Gov. Bentley held a press conference just hours after Collier, where he apologized for inappropriate remarks he made to Mason, which had recorded. When asked if Mason had asked him to stop making such remarks, he said, “No.” And in a moment reminiscent of President Bill Clinton’s denial of his affair with Monica Lewinsky, the Governor said, he did not have sexual relations with Mrs. Mason.

Collier and others have said that sexting, and other inappropriate behavior was witnessed by staff and law enforcement. Will State Senators at an impeachment hearing have to decide what the mean of is, is?

Mason said Collier had a gender bias, and that if she were a man she would be treated differently. Would the Governor have said how much he liked squeezing her breast if she were a man?

Collier once again said he would swear under oath to his actions, and that Bentley and others should do the same. But again, this is not about who did or did not have sex. This is about the law.

Did Bentley or Mason give any orders or have any influence over the firings and reassignments of ALEA personnel?

Did Bentley or Mason give any orders or have any influence over the closing of criminal cases at ALEA?

(Data items)
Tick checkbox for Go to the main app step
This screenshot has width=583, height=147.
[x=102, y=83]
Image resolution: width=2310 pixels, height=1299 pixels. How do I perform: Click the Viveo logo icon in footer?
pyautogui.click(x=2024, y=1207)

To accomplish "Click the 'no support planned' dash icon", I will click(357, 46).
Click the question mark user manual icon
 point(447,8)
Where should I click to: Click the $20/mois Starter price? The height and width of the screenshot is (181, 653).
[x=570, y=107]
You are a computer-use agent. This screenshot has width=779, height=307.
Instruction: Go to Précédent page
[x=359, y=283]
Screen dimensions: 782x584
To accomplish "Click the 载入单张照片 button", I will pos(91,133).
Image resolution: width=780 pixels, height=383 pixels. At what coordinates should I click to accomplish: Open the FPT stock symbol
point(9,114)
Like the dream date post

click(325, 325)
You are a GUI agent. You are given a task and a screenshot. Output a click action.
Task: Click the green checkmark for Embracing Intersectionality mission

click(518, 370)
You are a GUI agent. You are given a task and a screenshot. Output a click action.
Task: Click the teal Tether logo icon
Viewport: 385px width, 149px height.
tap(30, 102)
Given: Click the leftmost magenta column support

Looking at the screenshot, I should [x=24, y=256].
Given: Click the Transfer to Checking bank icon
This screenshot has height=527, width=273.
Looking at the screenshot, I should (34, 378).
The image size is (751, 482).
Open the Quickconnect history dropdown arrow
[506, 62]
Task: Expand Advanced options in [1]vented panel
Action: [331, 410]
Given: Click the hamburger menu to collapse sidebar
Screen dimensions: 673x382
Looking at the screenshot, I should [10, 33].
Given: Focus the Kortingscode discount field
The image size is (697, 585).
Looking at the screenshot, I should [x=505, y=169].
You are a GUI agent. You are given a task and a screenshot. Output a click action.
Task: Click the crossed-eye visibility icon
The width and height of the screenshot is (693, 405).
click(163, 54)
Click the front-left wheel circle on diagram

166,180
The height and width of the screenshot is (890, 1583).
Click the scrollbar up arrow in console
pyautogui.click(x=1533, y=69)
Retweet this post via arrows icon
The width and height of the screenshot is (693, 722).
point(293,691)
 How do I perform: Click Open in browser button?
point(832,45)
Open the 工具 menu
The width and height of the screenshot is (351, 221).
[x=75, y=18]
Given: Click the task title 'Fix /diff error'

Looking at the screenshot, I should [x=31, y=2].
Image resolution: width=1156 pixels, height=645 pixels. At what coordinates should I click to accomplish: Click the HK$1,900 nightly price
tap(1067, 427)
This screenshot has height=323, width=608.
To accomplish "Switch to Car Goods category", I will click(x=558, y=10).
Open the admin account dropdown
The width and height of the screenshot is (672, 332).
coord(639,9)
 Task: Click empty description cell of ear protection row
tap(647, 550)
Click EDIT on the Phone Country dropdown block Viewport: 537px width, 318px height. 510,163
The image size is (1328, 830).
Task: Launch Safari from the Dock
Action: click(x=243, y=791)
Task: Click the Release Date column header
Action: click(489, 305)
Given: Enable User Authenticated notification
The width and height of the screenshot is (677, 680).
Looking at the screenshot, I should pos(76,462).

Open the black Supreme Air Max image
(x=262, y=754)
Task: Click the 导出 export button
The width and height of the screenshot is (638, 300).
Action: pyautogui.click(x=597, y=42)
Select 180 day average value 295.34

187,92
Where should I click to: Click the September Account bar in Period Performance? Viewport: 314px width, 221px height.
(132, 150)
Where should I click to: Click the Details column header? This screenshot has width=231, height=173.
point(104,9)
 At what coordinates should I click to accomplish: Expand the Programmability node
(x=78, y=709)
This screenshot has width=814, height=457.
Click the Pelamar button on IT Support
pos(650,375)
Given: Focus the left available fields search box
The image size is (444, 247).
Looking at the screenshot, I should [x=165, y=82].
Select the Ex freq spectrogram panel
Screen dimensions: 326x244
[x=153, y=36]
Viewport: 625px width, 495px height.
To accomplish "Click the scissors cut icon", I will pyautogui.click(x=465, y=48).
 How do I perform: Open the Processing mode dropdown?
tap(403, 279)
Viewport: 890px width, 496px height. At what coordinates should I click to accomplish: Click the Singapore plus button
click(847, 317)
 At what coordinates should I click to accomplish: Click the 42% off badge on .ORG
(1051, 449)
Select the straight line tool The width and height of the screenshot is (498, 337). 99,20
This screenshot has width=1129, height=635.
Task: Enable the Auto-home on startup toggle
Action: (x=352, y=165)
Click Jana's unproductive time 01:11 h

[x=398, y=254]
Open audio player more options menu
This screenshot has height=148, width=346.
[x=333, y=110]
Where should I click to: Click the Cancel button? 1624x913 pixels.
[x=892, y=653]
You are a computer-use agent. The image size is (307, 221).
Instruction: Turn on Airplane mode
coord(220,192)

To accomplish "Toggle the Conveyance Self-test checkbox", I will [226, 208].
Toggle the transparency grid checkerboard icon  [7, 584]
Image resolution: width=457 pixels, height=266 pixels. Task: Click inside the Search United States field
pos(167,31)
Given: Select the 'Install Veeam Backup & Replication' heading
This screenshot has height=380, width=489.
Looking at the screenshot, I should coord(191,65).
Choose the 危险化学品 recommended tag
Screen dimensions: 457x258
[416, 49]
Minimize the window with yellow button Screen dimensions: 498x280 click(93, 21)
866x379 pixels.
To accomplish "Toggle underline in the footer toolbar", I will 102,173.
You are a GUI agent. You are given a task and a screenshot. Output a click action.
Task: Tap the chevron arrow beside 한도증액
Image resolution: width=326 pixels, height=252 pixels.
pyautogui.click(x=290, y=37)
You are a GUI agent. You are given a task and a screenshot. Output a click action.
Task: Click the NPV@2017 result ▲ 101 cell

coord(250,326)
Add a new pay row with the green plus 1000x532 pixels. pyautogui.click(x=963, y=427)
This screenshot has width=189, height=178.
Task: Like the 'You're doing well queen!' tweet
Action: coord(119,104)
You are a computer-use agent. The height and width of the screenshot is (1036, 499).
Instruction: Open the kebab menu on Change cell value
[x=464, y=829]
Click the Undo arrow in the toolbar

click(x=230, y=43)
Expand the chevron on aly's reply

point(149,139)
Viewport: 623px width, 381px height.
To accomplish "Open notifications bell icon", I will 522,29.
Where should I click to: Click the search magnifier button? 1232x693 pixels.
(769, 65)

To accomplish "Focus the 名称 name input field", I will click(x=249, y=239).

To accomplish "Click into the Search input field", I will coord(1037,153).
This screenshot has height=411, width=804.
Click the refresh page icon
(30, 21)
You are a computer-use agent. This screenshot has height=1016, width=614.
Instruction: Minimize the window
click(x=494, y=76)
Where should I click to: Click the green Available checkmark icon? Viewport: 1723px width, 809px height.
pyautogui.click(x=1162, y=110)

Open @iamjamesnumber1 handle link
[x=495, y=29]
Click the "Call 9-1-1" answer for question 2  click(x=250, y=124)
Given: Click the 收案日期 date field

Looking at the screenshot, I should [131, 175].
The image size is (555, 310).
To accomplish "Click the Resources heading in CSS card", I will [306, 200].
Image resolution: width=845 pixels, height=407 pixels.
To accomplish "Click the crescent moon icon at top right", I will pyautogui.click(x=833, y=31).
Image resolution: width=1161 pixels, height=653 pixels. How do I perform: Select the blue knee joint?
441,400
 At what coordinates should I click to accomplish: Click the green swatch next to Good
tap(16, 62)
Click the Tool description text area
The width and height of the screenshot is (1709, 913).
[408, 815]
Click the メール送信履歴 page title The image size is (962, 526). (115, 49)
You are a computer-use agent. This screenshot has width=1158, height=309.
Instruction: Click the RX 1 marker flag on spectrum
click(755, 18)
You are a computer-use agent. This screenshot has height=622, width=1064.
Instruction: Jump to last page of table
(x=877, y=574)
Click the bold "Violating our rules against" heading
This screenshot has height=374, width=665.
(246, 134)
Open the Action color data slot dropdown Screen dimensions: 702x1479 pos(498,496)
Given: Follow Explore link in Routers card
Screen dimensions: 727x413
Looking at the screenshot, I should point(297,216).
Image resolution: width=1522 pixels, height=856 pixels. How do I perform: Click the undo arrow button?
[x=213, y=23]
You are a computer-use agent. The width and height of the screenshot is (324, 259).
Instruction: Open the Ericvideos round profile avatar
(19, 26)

# [EXERCISE INSTRUCTIONS]
Extend the text about Governor Bentley, starting after its last question about the closing of criminal cases at ALEA. None of the items is needed here.

# [REPLY TO THE TASK]
Did Bentley or Mason give any orders or have any influence over the investigation they claim shows wrong doing by Collier or others?

Did Bentley and Mason use State resources to facilitate or cover up any illicit activities?

And was it illegal for Bentley to order Collier to lie to the Attorney General?

The alleged sexual relations between Bentley and Mason is a distraction from the most important question: Have any crimes been committed?

“Do not know, do not hear, do not see, do not speak,” are tenets from the murderous regime of Cambodian Dictator, Pol Pot, leader of the deadly Khmer Rouge. Many of the horrors of the Khmer Rouge are chronicled in the book, “The Killing Fields.”

As of late, Alabama has become a killing field for political careers, reputations and public trust. In just five and a half short years, the Republican leadership has shown that the Democrats were rank amateurs when it comes to corruption.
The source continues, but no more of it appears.